▶ _Source information_
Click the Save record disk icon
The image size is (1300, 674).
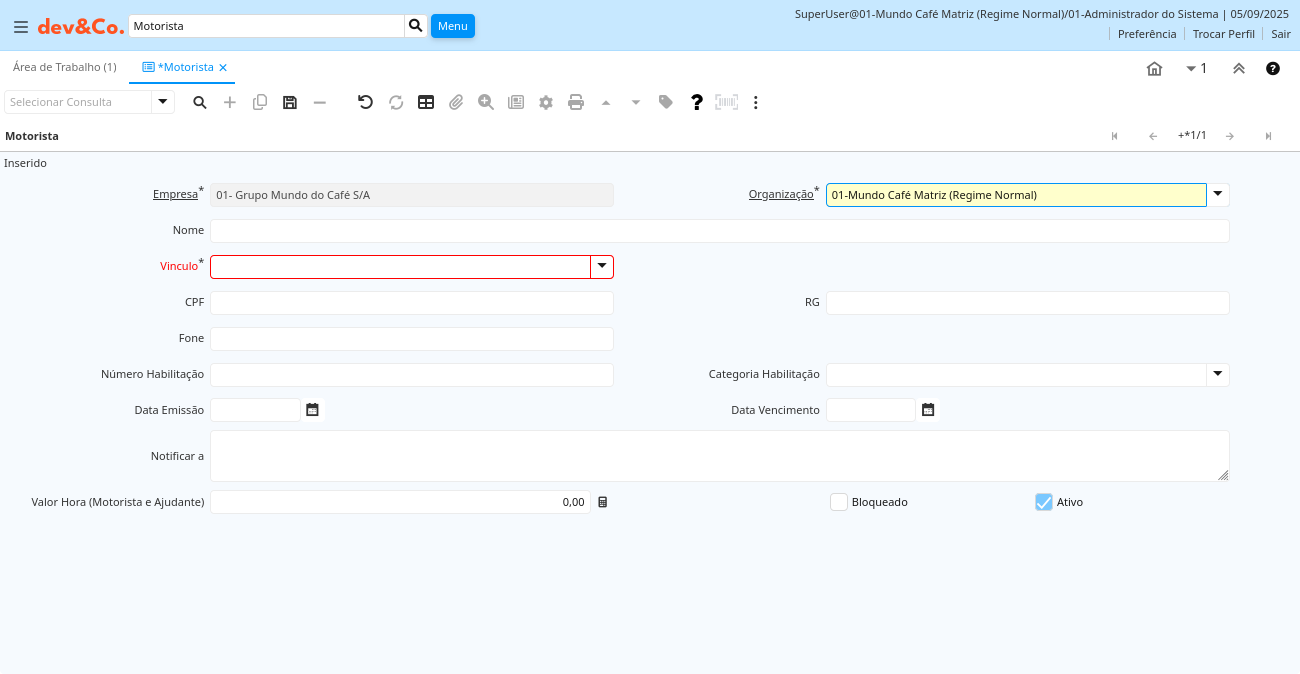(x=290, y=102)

---

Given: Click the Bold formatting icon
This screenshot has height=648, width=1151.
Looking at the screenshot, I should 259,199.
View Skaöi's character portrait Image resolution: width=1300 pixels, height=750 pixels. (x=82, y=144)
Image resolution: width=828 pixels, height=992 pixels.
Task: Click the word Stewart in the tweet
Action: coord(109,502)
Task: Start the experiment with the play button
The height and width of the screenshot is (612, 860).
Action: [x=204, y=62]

▶ _What to produce_
Filter the records for the string "icon" and copy every line that holds it.

▶ _Answer box_
Click the Save record disk icon
Given: Click the Bold formatting icon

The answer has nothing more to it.